• [TEXTAUSSCHNITT]

______

Erste Anwendungen versickerungsfähiger Verkehrsflächen fanden in den 1980er Jahren statt. In den 1990er Jahren wurden auf Basis des praktischen Einsatzes erste wissenschaftliche Untersuchungen durchgeführt und veröffentlicht.[3] Grundlegende Regeln der Bauweise wurden 1998 in Deutschland im Merkblatt für wasserdurchlässige Befestigungen von Verkehrsflächen der FGSV[4] beschrieben.
Durch den Bau von versickerungsfähigen Verkehrsflächen kann die zunehmende Oberflächenversiegelung reduziert werden. Auch geeignete Altflächen können entsiegelt und weiter genutzt werden. Im klassischen Straßenbau wird beispielsweise nach den Richtlinien für die Anlage von Straßen – Entwässerung, unabhängig von der Belagswahl, ein Abflussbeiwert ψ von 0,9 angesetzt. Dies entspricht einem 90%igen Abfluss des Niederschlagwassers. Diese Abflussmengen können durch versickerungsfähig ausgelegte Flächenbefestigungen deutlich reduziert werden. Die geringeren und verzögerten Abflussmengen derartiger Flächenbefestigungen verringern die Belastung der Kanalisation und Kläranlagen. Gleichzeitig wird aufgrund der feuchteren Umgebungsbedingungen das Kleinklima verbessert und zumindest eine zeitweise Kühlung des Umfeldes befördert.
Nach derzeitiger Auffassung können versickerungsfähige Flächenbefestigungen in Deutschland genehmigungsfrei erstellt werden, da sie nach § 7 des Wasserhaushaltsgesetzes keinen Eingriff in den natürlichen Wasserkreislauf darstellen. Weiterhin sollten die landesrechtlichen Vorschriften sowie kommunale Richtlinien angewandt werden. Bei versickerungsfähigen Verkehrsflächen sollte immer der Schutz von Boden und Grundwasser im Vordergrund stehen. Daher darf keine Anwendung erfolgen, wenn der Abstand zum Grundwasser weniger als 2 m beträgt und wassergefährdende Stoffe in oder auf diesen Flächen gelagert und transportiert werden. Die Verwendung von Tausalzen sollte zudem ausgeschlossen werden. Versickerungsfähige Pflasterbeläge dürfen nur außerhalb von Wasserschutzzonen gebaut werden.

______

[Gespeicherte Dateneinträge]
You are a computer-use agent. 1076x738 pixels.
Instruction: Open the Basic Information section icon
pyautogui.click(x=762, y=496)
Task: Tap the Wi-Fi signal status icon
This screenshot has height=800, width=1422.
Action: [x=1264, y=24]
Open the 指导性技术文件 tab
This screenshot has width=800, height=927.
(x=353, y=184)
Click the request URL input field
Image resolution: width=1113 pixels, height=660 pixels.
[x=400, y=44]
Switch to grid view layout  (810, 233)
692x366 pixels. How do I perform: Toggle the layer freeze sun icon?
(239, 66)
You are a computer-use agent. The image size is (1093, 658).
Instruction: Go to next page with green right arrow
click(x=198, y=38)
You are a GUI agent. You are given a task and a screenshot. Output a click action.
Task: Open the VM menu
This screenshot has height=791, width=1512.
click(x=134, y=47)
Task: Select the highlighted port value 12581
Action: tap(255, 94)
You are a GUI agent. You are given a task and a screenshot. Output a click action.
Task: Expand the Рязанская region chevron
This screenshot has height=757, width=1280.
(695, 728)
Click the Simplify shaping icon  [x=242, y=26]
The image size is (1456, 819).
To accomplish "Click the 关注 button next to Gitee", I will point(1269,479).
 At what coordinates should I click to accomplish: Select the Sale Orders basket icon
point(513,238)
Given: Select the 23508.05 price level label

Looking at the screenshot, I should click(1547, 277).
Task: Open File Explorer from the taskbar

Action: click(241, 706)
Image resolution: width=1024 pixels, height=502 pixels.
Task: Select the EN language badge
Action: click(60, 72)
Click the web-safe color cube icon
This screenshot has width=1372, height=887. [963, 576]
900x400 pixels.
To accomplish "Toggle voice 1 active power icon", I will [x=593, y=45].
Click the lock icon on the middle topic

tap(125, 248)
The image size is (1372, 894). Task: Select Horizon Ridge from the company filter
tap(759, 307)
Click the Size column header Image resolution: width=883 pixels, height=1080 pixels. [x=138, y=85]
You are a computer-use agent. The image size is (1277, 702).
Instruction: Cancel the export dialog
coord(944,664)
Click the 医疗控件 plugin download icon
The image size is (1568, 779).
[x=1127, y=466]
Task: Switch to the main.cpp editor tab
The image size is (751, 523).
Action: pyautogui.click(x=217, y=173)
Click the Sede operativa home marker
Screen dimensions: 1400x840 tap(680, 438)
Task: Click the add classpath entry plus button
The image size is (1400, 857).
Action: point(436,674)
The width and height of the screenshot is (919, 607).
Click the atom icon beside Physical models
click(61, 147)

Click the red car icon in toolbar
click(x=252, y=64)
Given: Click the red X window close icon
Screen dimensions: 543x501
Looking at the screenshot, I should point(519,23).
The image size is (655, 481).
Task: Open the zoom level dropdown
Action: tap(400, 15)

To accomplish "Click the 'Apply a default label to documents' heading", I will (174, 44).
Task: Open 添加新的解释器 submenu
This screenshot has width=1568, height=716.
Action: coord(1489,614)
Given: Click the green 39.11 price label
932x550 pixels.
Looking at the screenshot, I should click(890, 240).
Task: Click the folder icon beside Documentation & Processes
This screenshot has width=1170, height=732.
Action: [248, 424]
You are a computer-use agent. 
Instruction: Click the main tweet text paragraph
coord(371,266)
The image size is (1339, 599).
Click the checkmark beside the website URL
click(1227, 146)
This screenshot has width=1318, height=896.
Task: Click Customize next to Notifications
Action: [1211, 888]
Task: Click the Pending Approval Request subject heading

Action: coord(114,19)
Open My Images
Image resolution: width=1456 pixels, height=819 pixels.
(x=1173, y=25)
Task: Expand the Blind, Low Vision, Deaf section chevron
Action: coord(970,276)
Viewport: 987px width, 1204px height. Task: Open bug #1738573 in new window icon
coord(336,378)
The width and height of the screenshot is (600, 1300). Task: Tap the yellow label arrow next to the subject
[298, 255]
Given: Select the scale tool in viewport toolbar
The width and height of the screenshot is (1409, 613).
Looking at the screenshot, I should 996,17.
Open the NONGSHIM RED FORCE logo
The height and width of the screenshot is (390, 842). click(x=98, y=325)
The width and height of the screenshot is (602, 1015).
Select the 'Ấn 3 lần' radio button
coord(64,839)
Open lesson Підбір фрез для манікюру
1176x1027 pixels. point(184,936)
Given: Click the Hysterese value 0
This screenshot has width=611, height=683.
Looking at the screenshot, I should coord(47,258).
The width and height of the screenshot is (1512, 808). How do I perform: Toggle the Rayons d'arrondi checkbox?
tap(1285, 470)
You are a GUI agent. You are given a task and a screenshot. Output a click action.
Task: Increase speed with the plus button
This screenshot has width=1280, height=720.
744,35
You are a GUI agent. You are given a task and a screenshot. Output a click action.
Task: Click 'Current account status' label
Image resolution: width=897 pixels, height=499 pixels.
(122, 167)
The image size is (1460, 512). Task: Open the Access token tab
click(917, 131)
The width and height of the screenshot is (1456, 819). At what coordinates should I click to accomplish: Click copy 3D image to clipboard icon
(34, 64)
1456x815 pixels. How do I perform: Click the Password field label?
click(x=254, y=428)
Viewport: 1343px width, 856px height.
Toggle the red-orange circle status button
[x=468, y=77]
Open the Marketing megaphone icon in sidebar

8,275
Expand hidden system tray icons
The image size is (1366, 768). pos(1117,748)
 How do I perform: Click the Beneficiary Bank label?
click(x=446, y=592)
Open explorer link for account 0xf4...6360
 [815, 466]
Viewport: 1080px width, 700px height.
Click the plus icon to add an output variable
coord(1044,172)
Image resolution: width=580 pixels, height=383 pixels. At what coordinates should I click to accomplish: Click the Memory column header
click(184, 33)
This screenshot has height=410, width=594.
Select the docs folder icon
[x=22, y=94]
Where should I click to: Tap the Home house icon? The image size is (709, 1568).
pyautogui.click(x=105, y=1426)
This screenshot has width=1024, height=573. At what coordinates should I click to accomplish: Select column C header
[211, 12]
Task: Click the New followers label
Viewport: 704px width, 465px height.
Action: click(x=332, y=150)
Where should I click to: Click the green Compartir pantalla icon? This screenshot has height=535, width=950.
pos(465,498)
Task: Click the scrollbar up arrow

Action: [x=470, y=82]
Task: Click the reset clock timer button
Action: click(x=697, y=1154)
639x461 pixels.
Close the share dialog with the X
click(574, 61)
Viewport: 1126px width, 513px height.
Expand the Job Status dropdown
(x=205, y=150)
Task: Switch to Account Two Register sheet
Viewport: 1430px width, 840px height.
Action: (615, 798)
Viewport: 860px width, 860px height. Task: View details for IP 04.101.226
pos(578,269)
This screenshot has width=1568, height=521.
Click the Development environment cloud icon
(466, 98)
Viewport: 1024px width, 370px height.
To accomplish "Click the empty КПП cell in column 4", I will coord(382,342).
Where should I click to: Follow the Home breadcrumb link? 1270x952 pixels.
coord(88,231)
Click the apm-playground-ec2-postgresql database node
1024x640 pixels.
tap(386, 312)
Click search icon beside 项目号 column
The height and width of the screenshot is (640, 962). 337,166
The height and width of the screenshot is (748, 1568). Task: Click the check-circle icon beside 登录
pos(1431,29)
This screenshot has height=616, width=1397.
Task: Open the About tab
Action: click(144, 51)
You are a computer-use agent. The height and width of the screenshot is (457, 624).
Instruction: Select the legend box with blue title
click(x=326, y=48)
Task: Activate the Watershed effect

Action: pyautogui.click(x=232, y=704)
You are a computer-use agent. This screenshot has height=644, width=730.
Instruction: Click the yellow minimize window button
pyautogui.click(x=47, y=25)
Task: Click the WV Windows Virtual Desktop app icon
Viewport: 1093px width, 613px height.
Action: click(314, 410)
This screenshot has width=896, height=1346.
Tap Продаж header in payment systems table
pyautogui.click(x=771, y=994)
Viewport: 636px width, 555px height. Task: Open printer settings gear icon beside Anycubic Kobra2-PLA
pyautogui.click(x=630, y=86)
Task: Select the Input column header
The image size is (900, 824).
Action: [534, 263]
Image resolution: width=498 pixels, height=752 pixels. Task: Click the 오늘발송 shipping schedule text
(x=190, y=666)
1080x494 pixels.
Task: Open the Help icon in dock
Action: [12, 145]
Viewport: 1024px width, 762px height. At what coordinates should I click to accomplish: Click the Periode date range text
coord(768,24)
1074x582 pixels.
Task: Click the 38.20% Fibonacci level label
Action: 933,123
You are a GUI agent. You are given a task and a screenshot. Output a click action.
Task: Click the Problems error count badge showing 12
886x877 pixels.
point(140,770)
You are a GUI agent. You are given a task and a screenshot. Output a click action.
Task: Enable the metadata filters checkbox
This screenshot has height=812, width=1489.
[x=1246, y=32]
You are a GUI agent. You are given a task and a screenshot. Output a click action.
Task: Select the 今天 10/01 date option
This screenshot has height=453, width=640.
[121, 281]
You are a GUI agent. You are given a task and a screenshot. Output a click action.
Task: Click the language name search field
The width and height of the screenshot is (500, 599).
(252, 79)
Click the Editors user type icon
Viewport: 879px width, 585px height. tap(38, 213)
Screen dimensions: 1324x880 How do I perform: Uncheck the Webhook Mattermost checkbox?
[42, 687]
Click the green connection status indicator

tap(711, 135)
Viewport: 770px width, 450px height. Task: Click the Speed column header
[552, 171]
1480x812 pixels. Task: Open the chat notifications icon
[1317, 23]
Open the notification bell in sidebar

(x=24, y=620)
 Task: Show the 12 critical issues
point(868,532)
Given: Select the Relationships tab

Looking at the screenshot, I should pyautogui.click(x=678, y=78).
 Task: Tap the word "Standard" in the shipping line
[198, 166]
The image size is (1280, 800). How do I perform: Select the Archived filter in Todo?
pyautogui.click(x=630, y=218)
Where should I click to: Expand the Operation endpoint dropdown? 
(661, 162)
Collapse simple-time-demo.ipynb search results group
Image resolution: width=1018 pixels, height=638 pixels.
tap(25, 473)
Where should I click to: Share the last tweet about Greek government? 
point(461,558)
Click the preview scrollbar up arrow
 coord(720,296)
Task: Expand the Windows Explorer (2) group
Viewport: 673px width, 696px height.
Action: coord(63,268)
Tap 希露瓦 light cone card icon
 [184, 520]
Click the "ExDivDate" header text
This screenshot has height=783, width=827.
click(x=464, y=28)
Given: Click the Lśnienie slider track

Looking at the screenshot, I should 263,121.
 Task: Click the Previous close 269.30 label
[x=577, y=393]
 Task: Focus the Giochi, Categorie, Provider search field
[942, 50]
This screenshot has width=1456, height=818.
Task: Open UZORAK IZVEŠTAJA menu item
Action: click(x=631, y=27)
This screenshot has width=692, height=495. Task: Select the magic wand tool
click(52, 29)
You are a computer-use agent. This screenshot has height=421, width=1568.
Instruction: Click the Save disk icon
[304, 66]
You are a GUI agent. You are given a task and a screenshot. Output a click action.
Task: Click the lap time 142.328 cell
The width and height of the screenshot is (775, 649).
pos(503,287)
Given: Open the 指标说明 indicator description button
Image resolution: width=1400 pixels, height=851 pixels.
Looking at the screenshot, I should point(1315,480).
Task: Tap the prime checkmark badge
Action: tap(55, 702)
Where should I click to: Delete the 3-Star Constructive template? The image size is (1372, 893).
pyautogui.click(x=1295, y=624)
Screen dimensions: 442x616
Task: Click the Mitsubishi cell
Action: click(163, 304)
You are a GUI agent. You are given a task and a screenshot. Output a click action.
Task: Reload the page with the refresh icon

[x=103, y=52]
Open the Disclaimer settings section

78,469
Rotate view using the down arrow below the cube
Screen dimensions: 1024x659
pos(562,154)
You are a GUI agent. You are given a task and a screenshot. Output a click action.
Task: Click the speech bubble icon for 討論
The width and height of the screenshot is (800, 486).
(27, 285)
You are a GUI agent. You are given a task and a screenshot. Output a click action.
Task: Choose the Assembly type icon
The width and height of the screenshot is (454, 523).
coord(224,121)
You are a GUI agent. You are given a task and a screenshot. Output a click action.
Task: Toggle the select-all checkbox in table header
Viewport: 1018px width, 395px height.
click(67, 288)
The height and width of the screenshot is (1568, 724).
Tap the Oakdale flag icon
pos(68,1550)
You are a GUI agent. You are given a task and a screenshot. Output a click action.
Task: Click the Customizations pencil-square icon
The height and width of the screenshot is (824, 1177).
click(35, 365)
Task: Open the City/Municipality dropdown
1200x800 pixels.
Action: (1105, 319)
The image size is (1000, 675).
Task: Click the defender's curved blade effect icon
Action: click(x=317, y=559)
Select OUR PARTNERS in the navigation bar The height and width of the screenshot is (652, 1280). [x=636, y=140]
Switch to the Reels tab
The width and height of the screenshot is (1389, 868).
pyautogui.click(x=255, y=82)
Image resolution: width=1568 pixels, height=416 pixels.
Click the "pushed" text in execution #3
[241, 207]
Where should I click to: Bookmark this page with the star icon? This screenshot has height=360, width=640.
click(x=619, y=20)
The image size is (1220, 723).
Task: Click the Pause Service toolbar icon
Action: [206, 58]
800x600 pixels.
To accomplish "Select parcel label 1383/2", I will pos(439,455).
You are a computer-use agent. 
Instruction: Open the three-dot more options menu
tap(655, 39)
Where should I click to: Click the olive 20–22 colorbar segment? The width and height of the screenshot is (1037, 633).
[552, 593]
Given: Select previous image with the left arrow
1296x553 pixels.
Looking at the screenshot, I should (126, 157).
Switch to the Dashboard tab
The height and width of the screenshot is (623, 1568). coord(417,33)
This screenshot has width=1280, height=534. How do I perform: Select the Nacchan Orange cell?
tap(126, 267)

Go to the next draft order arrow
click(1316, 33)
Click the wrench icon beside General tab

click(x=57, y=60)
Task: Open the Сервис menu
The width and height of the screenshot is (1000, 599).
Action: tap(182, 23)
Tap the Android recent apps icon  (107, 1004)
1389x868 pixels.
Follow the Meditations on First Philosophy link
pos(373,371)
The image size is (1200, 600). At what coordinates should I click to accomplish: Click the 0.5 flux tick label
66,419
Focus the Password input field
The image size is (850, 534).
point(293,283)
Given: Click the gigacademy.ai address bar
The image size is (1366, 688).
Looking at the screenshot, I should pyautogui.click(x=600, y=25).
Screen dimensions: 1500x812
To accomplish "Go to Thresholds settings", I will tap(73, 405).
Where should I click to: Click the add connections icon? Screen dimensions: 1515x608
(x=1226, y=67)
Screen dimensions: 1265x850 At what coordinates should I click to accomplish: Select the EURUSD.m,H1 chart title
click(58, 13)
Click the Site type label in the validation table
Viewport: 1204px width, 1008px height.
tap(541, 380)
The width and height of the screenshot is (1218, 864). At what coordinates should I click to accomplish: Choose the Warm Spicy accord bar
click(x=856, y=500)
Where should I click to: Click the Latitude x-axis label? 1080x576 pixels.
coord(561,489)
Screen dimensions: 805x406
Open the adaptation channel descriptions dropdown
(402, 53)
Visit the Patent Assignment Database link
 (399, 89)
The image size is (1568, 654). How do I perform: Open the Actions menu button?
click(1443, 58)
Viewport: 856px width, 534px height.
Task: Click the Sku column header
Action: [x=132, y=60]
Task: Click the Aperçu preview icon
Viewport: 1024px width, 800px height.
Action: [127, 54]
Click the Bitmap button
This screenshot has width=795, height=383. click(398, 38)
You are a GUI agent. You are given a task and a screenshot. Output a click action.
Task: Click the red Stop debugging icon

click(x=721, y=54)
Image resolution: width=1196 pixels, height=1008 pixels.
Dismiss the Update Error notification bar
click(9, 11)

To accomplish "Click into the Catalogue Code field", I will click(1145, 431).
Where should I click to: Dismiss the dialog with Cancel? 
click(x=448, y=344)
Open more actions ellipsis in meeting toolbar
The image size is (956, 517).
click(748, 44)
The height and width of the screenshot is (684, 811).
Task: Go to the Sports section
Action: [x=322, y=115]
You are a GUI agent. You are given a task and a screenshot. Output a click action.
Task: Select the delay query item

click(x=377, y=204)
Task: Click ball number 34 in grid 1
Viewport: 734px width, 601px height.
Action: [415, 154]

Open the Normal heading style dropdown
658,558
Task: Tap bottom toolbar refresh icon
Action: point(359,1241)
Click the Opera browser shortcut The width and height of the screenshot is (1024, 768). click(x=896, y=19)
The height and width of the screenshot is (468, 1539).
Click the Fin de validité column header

______

• [ZU ERLEDIGENDE AUFGABEN]
**a)** Welche Regelwerke und Gesetze werden im Textausschnitt über versickerungsfähige Verkehrsflächen mit ihrem Namen genannt? Zähle sie alle auf.
**b)** Ändere in der Auflistung die Zeilen von der Zeile mit "Viewport: 1024px width, 370px height." bis einschließlich der Zeile mit "The height and width of the screenshot is (640, 962).": Ersetze darin "Home breadcrumb link" durch "Home navigation link" und gib nur diese Zeilen aus.

• [ERGEBNISSE]
**a)**
- Merkblatt für wasserdurchlässige Befestigungen von Verkehrsflächen der FGSV
- Richtlinien für die Anlage von Straßen – Entwässerung
- Wasserhaushaltsgesetz (§ 7)

**b)**
Viewport: 1024px width, 370px height.
To accomplish "Click the empty КПП cell in column 4", I will coord(382,342).
Where should I click to: Follow the Home navigation link? 1270x952 pixels.
coord(88,231)
Click the apm-playground-ec2-postgresql database node
1024x640 pixels.
tap(386, 312)
Click search icon beside 项目号 column
The height and width of the screenshot is (640, 962). 337,166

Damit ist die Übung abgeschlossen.